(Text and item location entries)
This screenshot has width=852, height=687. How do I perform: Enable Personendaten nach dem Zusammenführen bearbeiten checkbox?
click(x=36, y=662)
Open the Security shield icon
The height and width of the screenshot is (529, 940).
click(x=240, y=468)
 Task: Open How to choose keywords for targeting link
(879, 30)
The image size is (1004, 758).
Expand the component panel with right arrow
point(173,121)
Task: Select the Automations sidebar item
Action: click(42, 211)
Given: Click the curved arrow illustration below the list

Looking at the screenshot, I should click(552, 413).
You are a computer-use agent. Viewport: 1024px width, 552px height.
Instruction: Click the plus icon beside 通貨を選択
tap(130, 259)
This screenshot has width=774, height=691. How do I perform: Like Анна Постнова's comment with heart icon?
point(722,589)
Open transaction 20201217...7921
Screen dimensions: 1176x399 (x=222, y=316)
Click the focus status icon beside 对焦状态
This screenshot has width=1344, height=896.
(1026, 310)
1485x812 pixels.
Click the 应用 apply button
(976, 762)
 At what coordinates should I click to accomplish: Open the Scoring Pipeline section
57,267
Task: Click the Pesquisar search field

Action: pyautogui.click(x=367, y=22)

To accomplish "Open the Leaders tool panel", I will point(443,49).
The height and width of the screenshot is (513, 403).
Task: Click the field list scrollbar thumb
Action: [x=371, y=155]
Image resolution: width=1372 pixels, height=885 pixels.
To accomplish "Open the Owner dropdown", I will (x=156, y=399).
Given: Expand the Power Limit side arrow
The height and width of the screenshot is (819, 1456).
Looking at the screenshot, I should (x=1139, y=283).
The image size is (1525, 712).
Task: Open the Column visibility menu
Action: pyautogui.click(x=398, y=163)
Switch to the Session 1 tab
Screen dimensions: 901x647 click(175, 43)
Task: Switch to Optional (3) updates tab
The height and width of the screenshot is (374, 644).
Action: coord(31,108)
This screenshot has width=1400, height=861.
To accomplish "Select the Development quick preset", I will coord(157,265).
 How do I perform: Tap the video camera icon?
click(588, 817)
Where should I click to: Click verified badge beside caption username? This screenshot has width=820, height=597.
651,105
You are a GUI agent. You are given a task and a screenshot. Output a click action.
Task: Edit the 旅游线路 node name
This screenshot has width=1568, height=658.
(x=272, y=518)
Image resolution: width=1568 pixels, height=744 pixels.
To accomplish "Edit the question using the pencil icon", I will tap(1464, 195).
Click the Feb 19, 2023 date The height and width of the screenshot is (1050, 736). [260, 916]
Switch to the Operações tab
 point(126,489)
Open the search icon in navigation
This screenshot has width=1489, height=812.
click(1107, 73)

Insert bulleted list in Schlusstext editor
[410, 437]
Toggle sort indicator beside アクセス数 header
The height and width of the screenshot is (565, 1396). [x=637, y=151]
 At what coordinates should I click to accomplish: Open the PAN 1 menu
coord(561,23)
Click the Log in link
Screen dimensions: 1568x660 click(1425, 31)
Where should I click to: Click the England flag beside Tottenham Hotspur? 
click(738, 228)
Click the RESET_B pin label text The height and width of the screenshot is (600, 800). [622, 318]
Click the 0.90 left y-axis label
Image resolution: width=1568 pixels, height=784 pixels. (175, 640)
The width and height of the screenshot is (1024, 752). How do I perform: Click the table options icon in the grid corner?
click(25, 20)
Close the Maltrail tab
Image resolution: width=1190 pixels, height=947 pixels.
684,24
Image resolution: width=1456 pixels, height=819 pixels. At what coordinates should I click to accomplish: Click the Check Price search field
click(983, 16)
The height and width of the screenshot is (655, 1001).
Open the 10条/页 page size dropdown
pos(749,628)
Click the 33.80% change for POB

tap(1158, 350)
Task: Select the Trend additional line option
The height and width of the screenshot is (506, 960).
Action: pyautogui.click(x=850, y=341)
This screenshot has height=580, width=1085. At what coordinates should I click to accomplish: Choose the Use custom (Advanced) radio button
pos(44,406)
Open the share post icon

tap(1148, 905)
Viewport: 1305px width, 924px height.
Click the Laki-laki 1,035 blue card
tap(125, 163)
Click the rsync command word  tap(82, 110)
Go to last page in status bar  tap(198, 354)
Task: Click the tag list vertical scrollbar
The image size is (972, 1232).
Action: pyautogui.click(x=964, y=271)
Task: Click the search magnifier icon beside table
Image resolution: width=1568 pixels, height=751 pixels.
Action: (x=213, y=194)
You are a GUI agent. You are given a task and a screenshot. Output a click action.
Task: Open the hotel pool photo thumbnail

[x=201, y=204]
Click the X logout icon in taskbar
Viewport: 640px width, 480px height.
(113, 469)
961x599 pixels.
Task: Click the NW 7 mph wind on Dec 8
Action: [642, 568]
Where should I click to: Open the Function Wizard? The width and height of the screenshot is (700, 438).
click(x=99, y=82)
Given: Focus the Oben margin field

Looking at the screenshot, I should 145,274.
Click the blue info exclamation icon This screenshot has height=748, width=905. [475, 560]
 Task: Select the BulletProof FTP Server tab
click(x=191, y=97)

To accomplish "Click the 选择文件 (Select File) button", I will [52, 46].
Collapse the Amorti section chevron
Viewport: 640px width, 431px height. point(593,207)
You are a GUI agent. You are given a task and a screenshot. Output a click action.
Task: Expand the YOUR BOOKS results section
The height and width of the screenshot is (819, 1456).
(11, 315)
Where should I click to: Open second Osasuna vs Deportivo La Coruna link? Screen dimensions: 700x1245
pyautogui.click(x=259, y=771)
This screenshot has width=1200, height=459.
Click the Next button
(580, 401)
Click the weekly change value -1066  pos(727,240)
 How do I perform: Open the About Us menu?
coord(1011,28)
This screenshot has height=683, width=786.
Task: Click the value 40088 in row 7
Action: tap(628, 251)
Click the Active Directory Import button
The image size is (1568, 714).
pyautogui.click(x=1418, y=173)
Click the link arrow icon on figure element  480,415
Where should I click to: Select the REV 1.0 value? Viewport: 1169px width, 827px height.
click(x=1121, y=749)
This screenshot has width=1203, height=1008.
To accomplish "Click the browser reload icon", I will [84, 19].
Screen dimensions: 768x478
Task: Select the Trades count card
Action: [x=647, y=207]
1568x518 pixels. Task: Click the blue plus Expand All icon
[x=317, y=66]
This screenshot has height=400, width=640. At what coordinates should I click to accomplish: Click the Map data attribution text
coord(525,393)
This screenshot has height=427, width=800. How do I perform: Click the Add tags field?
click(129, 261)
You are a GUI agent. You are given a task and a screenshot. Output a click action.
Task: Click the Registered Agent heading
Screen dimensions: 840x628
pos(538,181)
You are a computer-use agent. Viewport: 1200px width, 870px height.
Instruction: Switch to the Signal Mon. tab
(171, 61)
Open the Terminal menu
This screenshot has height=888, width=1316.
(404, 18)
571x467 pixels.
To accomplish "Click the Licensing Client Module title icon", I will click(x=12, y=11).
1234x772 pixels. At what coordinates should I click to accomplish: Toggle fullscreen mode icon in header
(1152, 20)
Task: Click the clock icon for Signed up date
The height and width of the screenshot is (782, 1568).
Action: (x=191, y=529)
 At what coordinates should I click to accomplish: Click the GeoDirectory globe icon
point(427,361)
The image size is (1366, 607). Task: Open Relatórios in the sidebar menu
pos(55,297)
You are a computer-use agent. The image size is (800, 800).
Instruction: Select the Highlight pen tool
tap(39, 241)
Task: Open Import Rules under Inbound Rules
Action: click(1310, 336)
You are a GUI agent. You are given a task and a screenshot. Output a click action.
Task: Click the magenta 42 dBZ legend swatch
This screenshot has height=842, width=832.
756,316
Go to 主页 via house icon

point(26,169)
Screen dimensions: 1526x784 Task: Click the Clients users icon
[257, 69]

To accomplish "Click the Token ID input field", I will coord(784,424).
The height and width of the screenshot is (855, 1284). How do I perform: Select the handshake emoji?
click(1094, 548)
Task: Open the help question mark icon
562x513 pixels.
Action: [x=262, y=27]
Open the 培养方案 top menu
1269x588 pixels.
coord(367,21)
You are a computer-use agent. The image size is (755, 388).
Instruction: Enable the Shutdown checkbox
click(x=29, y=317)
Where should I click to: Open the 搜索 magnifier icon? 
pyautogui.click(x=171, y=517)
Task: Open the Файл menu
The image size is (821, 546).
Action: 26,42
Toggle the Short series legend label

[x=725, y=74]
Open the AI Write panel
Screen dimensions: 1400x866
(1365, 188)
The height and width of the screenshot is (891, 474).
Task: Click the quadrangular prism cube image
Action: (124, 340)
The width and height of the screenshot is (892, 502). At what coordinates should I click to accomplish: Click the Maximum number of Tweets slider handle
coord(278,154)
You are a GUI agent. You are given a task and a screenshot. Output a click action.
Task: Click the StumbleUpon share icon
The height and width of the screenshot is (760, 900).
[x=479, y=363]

▶ **Task details**
Edit the entries from the start through the line containing "Action: pyautogui.click(x=367, y=22)" by replacing "Scoring Pipeline" with "Training Pipeline". Reproduce only those lines, changing nothing else.

▶ **Final result**
This screenshot has width=852, height=687. How do I perform: Enable Personendaten nach dem Zusammenführen bearbeiten checkbox?
click(x=36, y=662)
Open the Security shield icon
The height and width of the screenshot is (529, 940).
click(x=240, y=468)
 Task: Open How to choose keywords for targeting link
(879, 30)
The image size is (1004, 758).
Expand the component panel with right arrow
point(173,121)
Task: Select the Automations sidebar item
Action: click(42, 211)
Given: Click the curved arrow illustration below the list

Looking at the screenshot, I should click(552, 413).
You are a computer-use agent. Viewport: 1024px width, 552px height.
Instruction: Click the plus icon beside 通貨を選択
tap(130, 259)
This screenshot has width=774, height=691. How do I perform: Like Анна Постнова's comment with heart icon?
point(722,589)
Open transaction 20201217...7921
Screen dimensions: 1176x399 (x=222, y=316)
Click the focus status icon beside 对焦状态
This screenshot has width=1344, height=896.
(1026, 310)
1485x812 pixels.
Click the 应用 apply button
(976, 762)
 At what coordinates should I click to accomplish: Open the Training Pipeline section
57,267
Task: Click the Pesquisar search field

Action: pyautogui.click(x=367, y=22)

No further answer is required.